───── INFORMATION PROVIDED

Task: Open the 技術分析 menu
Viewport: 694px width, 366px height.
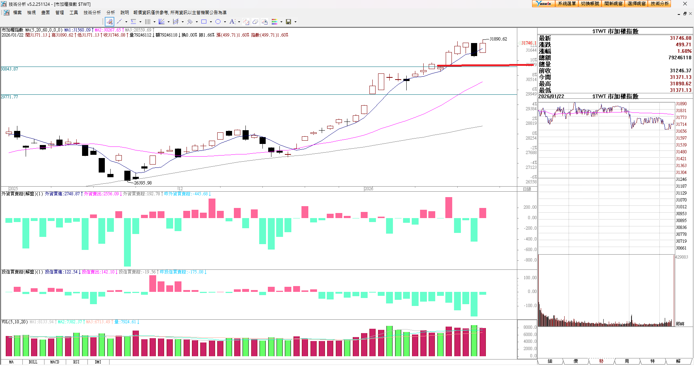Action: point(92,13)
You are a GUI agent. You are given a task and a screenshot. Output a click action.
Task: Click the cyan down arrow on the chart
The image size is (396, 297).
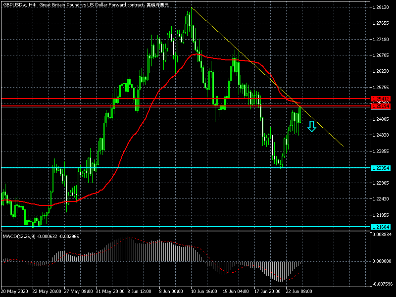pyautogui.click(x=311, y=127)
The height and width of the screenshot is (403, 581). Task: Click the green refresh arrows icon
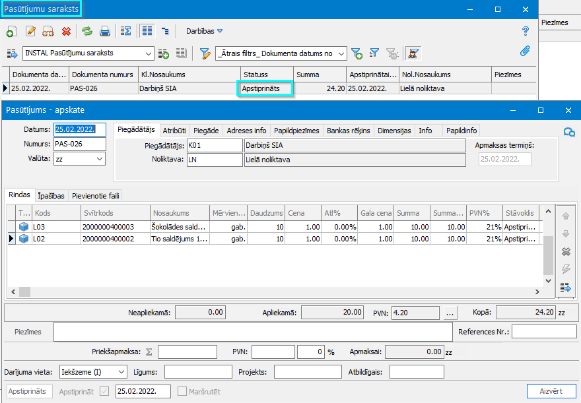point(86,31)
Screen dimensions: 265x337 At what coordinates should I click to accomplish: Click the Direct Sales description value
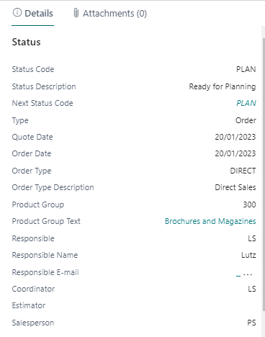click(x=235, y=187)
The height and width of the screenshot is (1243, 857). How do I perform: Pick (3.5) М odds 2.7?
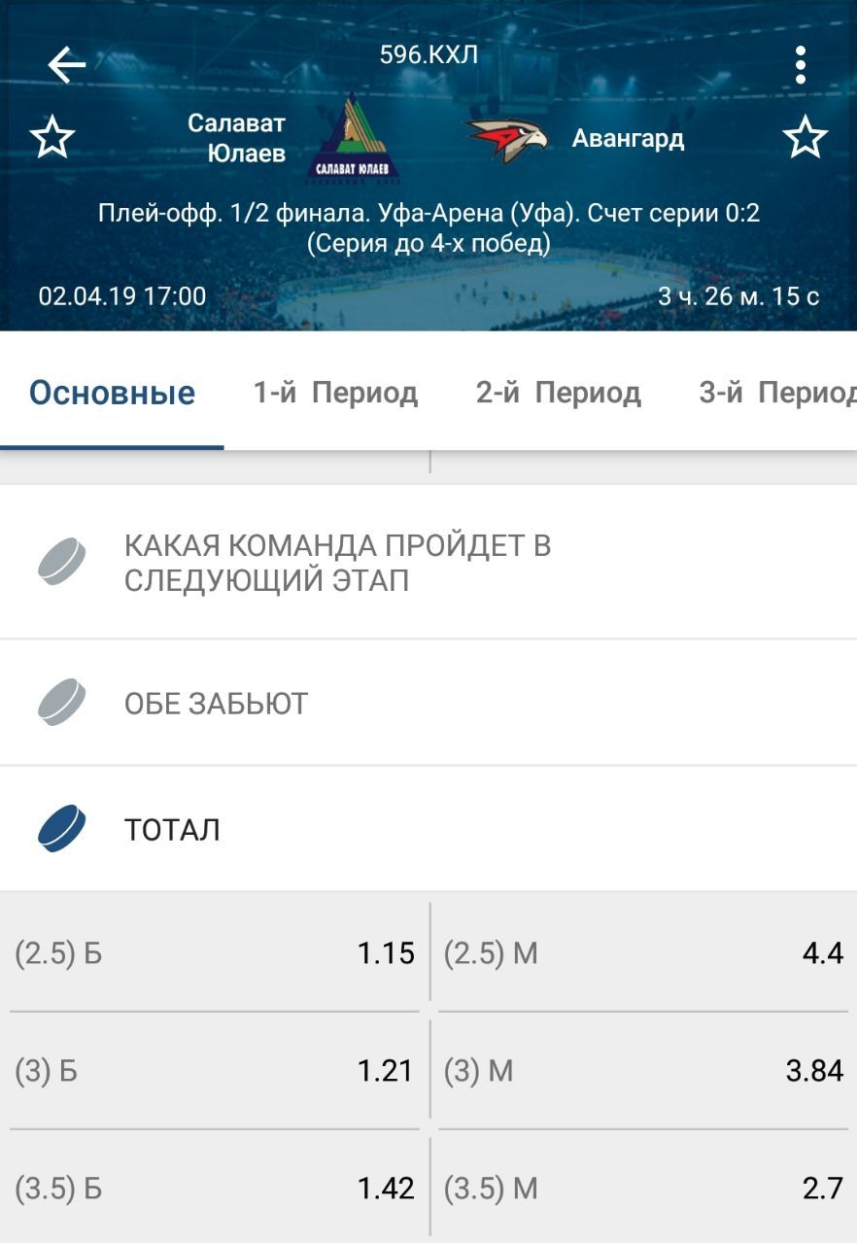[643, 1188]
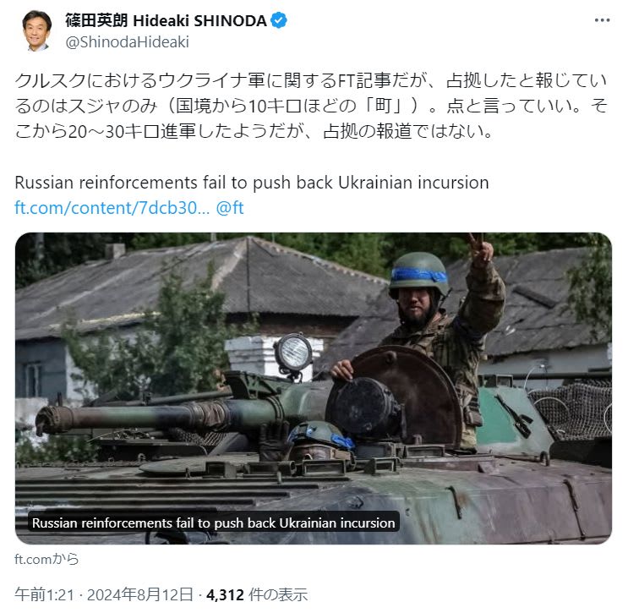Select the @ShinodaHideaki handle
Screen dimensions: 628x613
127,42
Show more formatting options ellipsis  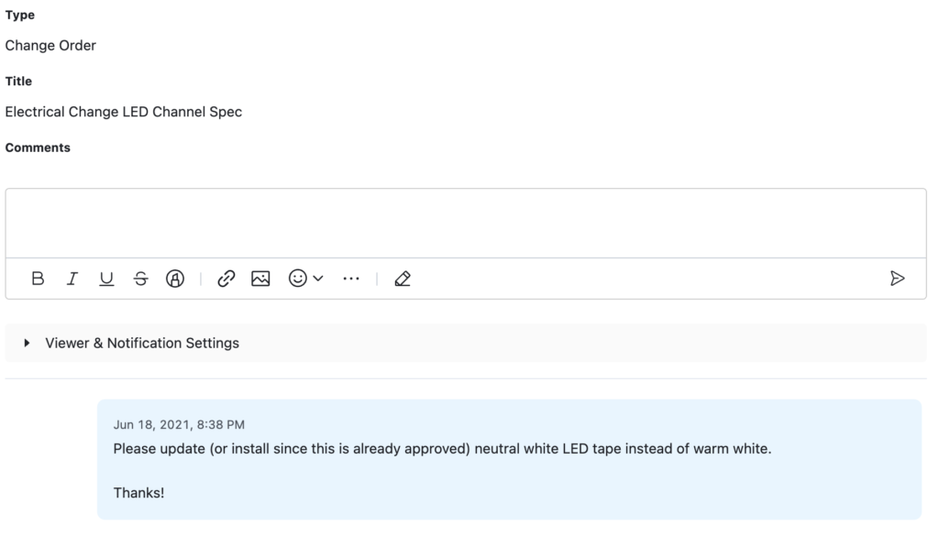point(351,279)
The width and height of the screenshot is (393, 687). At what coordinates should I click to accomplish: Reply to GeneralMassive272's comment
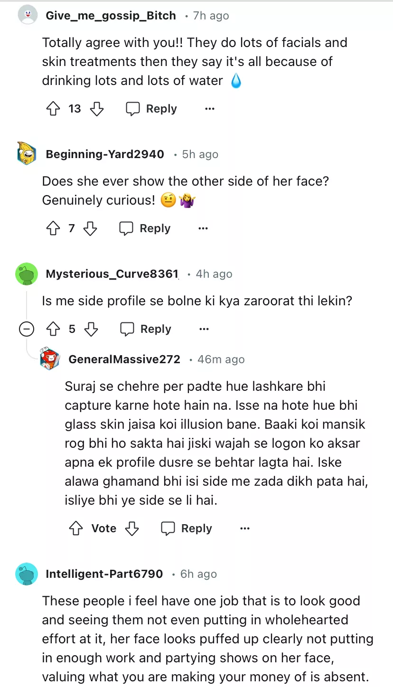coord(187,528)
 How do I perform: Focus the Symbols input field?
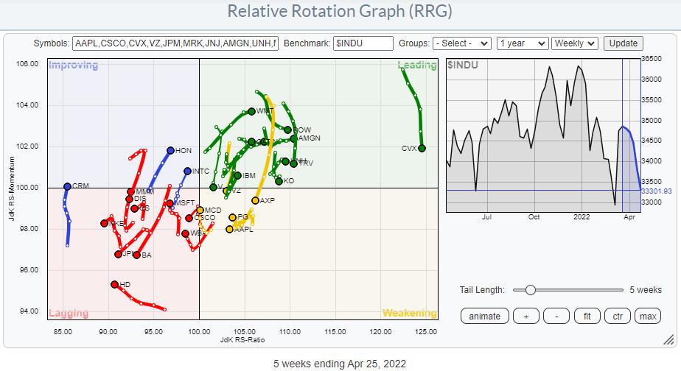pos(176,43)
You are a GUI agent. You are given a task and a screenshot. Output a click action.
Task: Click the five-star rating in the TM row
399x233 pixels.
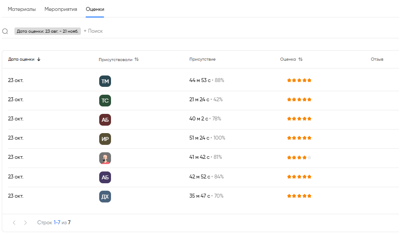tap(299, 80)
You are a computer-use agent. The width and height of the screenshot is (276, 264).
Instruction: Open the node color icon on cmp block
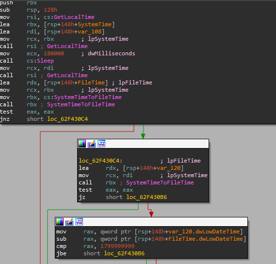coord(60,222)
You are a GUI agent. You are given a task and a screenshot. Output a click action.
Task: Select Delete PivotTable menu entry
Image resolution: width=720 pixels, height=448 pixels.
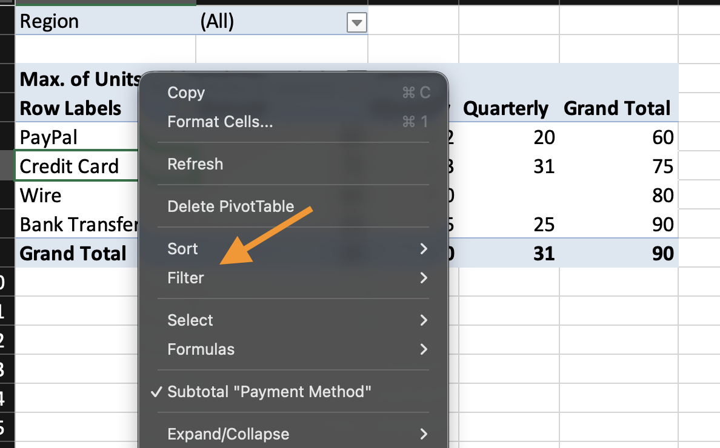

──────────

*WHAT TO WORK ON*. From the line containing "How do I perform: Focus" through the last line of the records above, reproduce every line exactly, leaving out the pictures.

*RESPONSE AREA*.
 How do I perform: Focus the Symbols input field?
pos(176,43)
You are a GUI agent. You are given a task and a screenshot. Output a click action.
Task: Click the five-star rating in the TM row
399x233 pixels.
tap(299, 80)
You are a computer-use agent. The width and height of the screenshot is (276, 264).
Instruction: Open the node color icon on cmp block
coord(60,222)
You are a GUI agent. You are given a task and a screenshot. Output a click action.
Task: Select Delete PivotTable menu entry
Image resolution: width=720 pixels, height=448 pixels.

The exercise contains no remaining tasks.